Terror threat turns 'homegrown'
Fifteen years after the Sept 11, 2001 attacks, US anti-terror officials said the country is hardened against such well-developed plots but remains as vulnerable as ever to small and especially homegrown attacks.
Counterterror operations are under huge pressure to uncover and disrupt plots by sympathizers of the Islamic State group and al-Qaida hidden by less centralized networks and new communications technologies, they said.
"Our job is getting harder," said Nick Rasmussen, the powerful director of the National Counterterrorism Center, at a stocktaking this week in Washington.
The explosion of ways extremists can communicate with each other, many of them via popular smartphone apps with easy access to powerful encryption, "gives them the edge" against the US intelligence community, he said.

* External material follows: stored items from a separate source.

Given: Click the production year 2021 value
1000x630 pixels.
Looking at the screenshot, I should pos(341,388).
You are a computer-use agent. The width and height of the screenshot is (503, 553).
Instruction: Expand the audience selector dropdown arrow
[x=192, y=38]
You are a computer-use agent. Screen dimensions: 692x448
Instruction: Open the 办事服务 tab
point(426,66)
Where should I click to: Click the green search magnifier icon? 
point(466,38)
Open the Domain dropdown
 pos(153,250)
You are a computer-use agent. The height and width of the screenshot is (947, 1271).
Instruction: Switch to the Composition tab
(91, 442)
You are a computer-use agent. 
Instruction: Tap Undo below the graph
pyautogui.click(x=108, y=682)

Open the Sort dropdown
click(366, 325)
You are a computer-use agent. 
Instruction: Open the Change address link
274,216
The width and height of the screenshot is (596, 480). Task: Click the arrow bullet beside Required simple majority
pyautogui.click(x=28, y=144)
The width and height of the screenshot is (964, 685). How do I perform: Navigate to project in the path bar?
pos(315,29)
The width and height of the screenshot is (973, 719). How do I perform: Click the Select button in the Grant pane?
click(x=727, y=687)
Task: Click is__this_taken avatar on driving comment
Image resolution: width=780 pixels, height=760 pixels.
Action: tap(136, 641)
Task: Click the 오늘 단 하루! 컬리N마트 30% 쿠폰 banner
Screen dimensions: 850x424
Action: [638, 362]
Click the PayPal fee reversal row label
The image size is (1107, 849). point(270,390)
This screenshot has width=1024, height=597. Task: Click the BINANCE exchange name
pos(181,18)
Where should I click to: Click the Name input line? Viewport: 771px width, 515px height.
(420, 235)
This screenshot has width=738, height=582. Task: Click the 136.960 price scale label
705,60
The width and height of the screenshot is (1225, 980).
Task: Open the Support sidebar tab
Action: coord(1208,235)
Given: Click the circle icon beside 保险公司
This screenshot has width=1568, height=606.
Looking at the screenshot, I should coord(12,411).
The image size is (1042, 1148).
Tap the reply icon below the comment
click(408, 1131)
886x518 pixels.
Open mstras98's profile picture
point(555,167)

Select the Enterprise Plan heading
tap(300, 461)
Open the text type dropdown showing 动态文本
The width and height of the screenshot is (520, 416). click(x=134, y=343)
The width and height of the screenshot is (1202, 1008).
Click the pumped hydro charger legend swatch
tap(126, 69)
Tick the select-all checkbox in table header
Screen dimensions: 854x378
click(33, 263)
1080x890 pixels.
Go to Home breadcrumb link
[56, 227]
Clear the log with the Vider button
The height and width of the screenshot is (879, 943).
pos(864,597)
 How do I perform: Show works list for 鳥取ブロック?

The 9/11 attacks gave birth to the US War On Terror, which initially focused on al-Qaida and the Taliban.
But 15 years later, the target is a different group, the Islamic State, which has seized territory in Syria and Iraq and shown the ability to plan and inspire homegrown attacks in Europe and the United States, smaller-scale than 9/11 but nevertheless deadly and demoralizing.
Meanwhile, al-Qaida still exists without former leader Osama bin Laden, with affiliates, spinoffs and rivals of both groups operating from the Philippines to West Africa, posing a more complex threat.
"The reality is that it has metastasized" from the Iraq-Syria region, said Frank Cilluffo, director of the Center for Cyber and Homeland Security at George Washington University.
"The threat persists and is in some cases more complex."
A series of surprise attacks have placed "HVEs" - homegrown violent extremist - as much in the focus of intelligence agencies as threats from abroad.
Among them, a 29-year-old US citizen of Afghan descent believed to hold radical Islamic sympathies shot dead 49 people in an Orlando nightclub in June.
And in December, a US-born man and his wife killed 14 at a Christmas party in San Bernardino, California.
The George Washington University Program on Extremism counts 102 people who have been charged in the US with offenses related to the IS group, many of them lured online.
US intelligence is strained by the more than 1,000 cases of possible extremists it is following, Rasmussen said. Moreover, plots are now developed and carried out much more rapidly, and in smaller networks, making it much harder for counterterror operations to discover them.